À Centrale, on nous répétait “vous êtes l’élite”. Mais peu se préoccupaient de l’impact qu’ils auraient sur la société

Les mains d’Amine s’agitent et les pensées fusent, plus ou moins organisées, dans son complexe cortex. Mais pour lui, tout revêt un sens. Il y a bien une finalité, un ordre dans ce désordre. S’il est ingénieur, c’est avant tout pour mettre sa science au service de l’humain. « À Centrale, on nous répétait “vous êtes l’élite”. Mais peu se préoccupaient de l’impact qu’ils auraient sur la société. »

Pas question pour lui de travailler pour un fabricant d’armes ou pour le monde de la finance. S’il est producteur, c’est pour redorer le côté africain de la culture tunisienne, « souvent négligée au détriment d’une identité arabe », et surtout le stambeli, un rituel musical thérapeutique tunisien venu d’Afrique subsaharienne. « Musique de Noirs » liée aux superstitions – donc contraire à l’islam –, elle est « comme le cannabis en France : tolérée mais mal vue », regrette-t‑il. Amine aime flirter avec les interdits : il prévoit très sérieusement de partir réaliser des enregistrements d’un autre rituel musical, le zâr, en Iran. Un pays peu enclin à entrer dans la transe.

# Entrées extraites
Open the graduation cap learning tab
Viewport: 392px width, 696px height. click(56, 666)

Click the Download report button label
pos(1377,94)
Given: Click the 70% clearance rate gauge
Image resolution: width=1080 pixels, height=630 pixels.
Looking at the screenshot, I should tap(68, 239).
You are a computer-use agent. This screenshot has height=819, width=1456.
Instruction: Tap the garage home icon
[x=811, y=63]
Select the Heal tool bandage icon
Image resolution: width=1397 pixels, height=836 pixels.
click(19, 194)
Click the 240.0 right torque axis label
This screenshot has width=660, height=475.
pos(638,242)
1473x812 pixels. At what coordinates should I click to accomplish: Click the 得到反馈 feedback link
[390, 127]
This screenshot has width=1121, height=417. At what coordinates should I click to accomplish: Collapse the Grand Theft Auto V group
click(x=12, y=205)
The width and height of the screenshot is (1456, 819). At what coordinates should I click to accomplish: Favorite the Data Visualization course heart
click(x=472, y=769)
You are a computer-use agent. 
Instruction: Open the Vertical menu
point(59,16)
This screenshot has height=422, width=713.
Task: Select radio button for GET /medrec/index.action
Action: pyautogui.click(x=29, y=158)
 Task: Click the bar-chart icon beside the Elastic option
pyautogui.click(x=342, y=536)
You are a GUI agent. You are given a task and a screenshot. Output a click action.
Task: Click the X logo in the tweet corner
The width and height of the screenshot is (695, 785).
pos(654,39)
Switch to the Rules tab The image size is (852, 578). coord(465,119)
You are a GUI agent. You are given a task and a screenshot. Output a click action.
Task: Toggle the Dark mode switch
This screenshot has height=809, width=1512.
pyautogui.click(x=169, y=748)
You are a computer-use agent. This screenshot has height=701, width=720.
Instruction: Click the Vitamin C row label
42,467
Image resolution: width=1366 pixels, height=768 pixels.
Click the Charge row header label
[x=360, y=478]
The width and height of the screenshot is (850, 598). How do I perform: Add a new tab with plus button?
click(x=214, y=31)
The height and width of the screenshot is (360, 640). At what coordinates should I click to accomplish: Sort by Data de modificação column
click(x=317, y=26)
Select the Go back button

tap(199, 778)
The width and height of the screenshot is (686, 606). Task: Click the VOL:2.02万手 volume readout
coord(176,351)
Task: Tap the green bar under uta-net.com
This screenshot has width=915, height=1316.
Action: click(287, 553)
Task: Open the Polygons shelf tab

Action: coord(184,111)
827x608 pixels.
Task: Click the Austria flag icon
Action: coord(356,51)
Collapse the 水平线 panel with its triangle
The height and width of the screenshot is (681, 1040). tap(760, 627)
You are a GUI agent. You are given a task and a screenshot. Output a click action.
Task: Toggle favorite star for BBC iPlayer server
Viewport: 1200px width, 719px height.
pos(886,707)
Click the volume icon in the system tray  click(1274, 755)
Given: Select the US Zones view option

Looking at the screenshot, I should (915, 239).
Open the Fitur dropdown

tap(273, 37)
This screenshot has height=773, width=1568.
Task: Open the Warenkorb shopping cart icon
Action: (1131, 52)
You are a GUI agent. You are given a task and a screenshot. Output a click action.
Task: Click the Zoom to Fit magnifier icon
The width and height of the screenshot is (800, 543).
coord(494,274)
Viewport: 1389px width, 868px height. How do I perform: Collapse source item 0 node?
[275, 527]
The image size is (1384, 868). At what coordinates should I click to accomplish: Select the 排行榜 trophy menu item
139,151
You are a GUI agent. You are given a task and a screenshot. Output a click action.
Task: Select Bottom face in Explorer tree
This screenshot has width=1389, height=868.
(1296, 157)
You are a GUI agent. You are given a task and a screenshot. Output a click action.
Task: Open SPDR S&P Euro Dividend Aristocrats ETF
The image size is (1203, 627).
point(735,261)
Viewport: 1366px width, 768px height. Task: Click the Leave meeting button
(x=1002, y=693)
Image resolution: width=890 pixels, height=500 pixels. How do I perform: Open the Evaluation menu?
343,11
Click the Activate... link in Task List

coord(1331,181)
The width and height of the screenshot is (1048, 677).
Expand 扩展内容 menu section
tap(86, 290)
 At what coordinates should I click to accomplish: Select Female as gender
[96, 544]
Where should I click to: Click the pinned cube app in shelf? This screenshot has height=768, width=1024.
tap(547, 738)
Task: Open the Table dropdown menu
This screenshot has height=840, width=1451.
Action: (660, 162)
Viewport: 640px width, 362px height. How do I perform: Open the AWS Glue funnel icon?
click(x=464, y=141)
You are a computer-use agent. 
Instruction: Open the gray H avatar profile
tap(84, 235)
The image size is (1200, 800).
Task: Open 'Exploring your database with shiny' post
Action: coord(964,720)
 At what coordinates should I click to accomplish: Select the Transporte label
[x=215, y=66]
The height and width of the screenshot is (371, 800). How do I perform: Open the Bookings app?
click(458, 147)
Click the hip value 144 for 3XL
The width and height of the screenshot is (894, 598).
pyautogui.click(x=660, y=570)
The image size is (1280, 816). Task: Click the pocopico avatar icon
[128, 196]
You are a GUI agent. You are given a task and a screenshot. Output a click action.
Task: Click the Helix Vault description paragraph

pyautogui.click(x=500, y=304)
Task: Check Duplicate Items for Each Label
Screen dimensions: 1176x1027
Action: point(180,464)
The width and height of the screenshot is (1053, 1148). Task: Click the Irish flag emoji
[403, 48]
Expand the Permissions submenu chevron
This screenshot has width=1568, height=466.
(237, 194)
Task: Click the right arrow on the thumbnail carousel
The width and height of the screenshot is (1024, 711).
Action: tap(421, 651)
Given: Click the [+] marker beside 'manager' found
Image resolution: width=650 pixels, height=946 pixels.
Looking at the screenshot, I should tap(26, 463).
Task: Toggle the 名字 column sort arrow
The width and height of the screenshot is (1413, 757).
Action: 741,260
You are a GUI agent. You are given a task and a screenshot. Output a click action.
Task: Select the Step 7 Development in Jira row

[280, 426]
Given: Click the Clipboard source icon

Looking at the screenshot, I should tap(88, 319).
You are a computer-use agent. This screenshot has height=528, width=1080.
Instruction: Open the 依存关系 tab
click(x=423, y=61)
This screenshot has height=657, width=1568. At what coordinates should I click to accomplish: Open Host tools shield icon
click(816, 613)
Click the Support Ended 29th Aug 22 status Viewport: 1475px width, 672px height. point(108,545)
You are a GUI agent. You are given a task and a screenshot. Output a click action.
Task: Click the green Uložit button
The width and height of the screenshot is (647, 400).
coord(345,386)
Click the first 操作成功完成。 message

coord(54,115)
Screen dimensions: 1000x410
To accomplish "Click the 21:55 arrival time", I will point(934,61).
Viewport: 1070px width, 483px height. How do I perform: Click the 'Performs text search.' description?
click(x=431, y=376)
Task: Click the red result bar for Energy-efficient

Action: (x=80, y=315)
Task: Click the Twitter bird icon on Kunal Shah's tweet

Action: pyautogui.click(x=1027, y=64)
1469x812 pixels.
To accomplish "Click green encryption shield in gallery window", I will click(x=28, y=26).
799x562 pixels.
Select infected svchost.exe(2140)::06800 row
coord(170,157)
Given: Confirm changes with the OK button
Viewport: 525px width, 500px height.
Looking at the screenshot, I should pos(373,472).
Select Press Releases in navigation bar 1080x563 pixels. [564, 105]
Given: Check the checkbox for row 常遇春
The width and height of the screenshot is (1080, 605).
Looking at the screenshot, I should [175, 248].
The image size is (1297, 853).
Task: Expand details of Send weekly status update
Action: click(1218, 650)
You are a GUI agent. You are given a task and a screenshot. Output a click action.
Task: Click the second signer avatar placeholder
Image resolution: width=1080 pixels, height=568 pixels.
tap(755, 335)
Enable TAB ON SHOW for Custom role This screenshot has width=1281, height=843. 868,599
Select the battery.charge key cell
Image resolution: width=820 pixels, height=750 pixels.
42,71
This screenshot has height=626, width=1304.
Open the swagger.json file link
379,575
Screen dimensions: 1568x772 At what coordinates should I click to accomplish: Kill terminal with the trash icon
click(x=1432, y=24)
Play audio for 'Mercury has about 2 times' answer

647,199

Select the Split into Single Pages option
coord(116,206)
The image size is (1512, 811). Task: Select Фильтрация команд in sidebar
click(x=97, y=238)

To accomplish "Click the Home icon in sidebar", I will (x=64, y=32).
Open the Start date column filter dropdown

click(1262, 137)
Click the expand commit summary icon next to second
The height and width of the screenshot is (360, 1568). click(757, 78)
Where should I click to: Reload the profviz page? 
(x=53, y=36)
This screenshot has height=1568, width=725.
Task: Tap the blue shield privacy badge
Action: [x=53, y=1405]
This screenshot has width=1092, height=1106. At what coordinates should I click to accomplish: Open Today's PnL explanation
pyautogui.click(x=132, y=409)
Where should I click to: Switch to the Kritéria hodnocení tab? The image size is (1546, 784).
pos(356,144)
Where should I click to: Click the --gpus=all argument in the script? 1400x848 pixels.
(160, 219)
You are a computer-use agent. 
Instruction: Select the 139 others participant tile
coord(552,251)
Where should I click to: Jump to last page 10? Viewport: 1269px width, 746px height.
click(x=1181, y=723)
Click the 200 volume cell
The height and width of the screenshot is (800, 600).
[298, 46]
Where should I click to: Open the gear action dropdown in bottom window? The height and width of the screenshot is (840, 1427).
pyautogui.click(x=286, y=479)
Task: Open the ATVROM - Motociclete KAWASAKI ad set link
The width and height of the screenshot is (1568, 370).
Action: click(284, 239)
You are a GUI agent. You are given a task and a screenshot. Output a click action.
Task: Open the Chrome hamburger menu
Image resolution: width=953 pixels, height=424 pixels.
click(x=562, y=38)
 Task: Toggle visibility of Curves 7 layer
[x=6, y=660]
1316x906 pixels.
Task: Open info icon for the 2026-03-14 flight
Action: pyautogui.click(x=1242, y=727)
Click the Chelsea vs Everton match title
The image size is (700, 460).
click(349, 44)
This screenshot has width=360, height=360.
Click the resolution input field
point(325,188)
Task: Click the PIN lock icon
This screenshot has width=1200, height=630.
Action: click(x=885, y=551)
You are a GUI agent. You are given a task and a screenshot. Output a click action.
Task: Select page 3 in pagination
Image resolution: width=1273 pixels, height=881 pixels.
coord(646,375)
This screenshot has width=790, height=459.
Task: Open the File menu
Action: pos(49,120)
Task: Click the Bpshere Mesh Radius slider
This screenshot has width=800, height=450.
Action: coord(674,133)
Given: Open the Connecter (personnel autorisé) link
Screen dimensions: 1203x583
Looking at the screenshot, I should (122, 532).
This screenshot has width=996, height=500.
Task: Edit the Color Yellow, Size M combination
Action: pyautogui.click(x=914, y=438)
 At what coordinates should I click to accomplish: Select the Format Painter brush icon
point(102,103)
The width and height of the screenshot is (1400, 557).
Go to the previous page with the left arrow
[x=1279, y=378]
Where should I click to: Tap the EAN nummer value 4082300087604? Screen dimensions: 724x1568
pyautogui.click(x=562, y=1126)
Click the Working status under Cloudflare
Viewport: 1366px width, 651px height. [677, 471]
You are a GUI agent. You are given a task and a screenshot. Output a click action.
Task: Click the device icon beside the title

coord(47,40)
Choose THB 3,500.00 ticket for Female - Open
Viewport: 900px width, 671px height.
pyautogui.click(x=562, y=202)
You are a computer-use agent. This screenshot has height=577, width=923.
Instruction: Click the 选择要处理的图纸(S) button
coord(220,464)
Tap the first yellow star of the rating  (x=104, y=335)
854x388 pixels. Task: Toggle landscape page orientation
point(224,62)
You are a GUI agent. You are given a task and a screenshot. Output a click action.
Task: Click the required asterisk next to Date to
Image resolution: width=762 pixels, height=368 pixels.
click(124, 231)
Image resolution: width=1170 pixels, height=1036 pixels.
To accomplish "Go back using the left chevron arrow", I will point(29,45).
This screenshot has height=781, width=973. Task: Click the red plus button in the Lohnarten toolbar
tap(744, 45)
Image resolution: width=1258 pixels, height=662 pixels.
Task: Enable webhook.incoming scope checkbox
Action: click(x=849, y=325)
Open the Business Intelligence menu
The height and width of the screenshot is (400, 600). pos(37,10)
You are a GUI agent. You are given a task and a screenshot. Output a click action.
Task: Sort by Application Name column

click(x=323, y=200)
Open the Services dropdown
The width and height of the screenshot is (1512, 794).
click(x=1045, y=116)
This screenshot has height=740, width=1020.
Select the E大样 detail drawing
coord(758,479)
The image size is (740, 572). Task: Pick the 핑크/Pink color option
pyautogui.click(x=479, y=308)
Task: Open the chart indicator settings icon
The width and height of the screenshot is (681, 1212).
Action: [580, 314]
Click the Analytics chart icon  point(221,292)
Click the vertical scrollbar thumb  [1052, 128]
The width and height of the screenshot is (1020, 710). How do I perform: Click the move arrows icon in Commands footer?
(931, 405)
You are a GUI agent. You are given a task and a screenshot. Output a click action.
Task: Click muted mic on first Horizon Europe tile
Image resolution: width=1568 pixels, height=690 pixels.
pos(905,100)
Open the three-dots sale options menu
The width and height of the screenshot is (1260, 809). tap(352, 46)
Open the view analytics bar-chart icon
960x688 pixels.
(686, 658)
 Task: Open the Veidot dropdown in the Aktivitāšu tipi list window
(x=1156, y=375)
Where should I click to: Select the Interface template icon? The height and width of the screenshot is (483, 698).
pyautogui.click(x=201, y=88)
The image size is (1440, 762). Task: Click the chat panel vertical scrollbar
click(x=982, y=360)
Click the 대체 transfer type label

# Actions à réaliser
[a] Pour chacune des affirmations suivantes, dites si elle concorde avec le texte sur Amine. Répondez par oui ou non et citez les mots décisifs du texte. (i) Amine refuse de travailler pour un fabricant d’armes. (ii) Le stambeli est un rituel musical venu d’Iran. (iii) Amine prévoit d’enregistrer le zâr en Iran.
[b] Dans les entrées, remplacez « pixels » par « px » dans le passage allant de la ligne contenant « 1469x812 pixels. » jusqu’à celle contenant « Looking at the screenshot, I should pos(373,472). », bornes incluses. Redonnez seulement ces lignes, sans autre changement.

# Réponses ordonnées
[a]
(i) Oui : « Pas question pour lui de travailler pour un fabricant d’armes ou pour le monde de la finance. »
(ii) Non : « un rituel musical thérapeutique tunisien venu d’Afrique subsaharienne »
(iii) Oui : « il prévoit très sérieusement de partir réaliser des enregistrements d’un autre rituel musical, le zâr, en Iran »

[b]
1469x812 px.
To accomplish "Click green encryption shield in gallery window", I will click(x=28, y=26).
799x562 px.
Select infected svchost.exe(2140)::06800 row
coord(170,157)
Given: Confirm changes with the OK button
Viewport: 525px width, 500px height.
Looking at the screenshot, I should pos(373,472).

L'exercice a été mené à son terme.